Habile et attentive sous ses dehors d’écervelée, Arsinoé adorait mettre la main à la pâte et participer aux travaux de son père : préparer les pigments, broyer les mélanges, étendre les enduits et les apprêts, distiller les vernis et les vapeurs pour obtenir la quintessence de la couleur. Elle en conserva une connaissance encyclopédique des us de la peinture, en plus d’une pratique régulière à laquelle elle s’astreignait entre deux caprices qui l’amenèrent à toucher à la musique et à la poésie avec sa mère, et à d’autres arts comme la calligraphie. Rien ne semblait satisfaire cet âme qui papillonnait de chose en chose, créait ça et là, s’en allait plus loin découvrir autre chose, puis revenait à ses premières gammes comme si de rien n’était.
Jebraël et Ievgenia se gardèrent bien de perturber ces errances chaotiques, et donnèrent à leur fille tout loisir de profiter de son jeune âge et du relatif confort matériel qu’on lui offrait pour tirer profit des années insouciantes à s’exercer à tout ce qu’elle souhaitait, pourvu qu’elle y trouve sa voie. Nul ne la vit se ranger dans l’existence morne et tranquille du reste des siens, de ces cousins un peu raides et sinistres qui venaient les visiter parfois, de ces oncles et tantes qui commandaient des tableaux et souriaient avec un peu de gêne devant la mine ravie de leur nièce qui courait dans l’atelier avec ses jupes maculées d’encre.
On laissa faire, de toute façon.

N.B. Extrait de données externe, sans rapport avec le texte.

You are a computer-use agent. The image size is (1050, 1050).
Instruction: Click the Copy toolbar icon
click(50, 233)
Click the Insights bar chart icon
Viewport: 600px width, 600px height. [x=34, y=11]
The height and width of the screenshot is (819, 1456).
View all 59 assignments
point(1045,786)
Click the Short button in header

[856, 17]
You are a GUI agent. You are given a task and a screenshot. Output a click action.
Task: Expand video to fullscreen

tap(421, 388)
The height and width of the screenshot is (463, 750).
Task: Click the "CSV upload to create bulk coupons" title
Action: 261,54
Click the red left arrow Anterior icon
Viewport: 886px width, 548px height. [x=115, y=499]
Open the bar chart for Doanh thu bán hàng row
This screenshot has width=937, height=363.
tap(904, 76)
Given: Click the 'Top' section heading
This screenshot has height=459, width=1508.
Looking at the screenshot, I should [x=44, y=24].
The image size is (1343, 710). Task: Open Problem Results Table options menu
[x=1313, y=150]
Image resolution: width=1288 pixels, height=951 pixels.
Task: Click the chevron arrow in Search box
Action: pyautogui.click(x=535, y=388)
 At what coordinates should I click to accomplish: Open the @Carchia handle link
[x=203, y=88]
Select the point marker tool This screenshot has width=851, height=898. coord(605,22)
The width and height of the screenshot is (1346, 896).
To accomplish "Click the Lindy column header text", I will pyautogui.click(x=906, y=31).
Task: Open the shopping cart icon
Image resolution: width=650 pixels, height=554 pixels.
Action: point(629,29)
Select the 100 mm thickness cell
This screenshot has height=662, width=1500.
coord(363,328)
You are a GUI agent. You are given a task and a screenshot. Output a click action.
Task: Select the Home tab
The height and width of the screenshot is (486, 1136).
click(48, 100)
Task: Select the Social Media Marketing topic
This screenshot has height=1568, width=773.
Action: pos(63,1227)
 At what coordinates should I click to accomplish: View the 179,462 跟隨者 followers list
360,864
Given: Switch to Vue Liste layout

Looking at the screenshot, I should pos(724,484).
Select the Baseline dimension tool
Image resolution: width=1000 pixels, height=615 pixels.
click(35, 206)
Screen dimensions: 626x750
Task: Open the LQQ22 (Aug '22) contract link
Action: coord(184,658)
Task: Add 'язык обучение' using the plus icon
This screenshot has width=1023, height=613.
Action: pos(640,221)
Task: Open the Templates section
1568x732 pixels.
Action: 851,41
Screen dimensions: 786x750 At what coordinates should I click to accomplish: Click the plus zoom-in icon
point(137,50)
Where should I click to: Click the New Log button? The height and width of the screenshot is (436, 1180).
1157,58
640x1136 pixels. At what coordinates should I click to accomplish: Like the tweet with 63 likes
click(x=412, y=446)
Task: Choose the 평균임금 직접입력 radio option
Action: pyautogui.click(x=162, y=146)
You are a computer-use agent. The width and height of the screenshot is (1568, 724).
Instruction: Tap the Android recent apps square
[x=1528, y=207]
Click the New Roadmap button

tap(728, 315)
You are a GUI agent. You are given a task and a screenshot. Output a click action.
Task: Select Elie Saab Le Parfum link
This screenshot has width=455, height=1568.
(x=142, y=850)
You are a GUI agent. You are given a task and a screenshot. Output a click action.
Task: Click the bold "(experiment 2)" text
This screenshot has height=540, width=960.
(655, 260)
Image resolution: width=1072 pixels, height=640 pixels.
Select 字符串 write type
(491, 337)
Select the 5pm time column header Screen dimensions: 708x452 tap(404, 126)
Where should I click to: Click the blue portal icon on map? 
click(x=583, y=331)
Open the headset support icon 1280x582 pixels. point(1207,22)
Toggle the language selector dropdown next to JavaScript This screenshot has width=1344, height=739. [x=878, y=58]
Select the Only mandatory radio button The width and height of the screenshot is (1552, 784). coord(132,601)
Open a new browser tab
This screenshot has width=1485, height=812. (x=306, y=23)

Que dire ? Jebraël avait son petit succès, un peu de fortune, Ievgenia profitait d’un héritage conséquent qu’elle avait gagné de haute lutte sur de lointains parents à la mort de son vieux père, et bon an mal an, la famille se maintint à flot dans une aisance relative, quoique parfois fruste les années de vaches maigres. Bon peintre, artiste qualifié, Jebraël n’était hélas pas meilleur courtisan : nombre de commandes lui filèrent sous le nez pour un mot superflu, un geste mal placé, une absence totale de sens de la flatterie qui le coupait de subsides bienvenus. Il fallait toute l’habileté de sa femme, bien plus rompue aux jeux de la politique et des flagorneries nécessaires, pour lui assurer des arrières bien instables tant le caractère fantasque du peintre était de nature à lui attirer des inimitiés. Il eut toutefois l’involontaire vertu de passer pour tellement insignifiant, tellement inoffensif que les représailles étaient bien souvent oubliées, ou renégocié en sous-main par Ievgenia et le reste de la fratrie Sathrian qui mirent leur habileté au service de la sauvegarde de leur parent. Lequel, sans le savoir, mit sa vie en danger plus d’une fois. Arsinoé en fut à peine consciente : des doutes s’insinuèrent néanmoins, l’âge venant, quand sa mère lui interdit parfois de sortir, ou bien la colla entre les pattes d’un des spadassins à la lippe raide qui gravitaient dans l’orbite de sa famille.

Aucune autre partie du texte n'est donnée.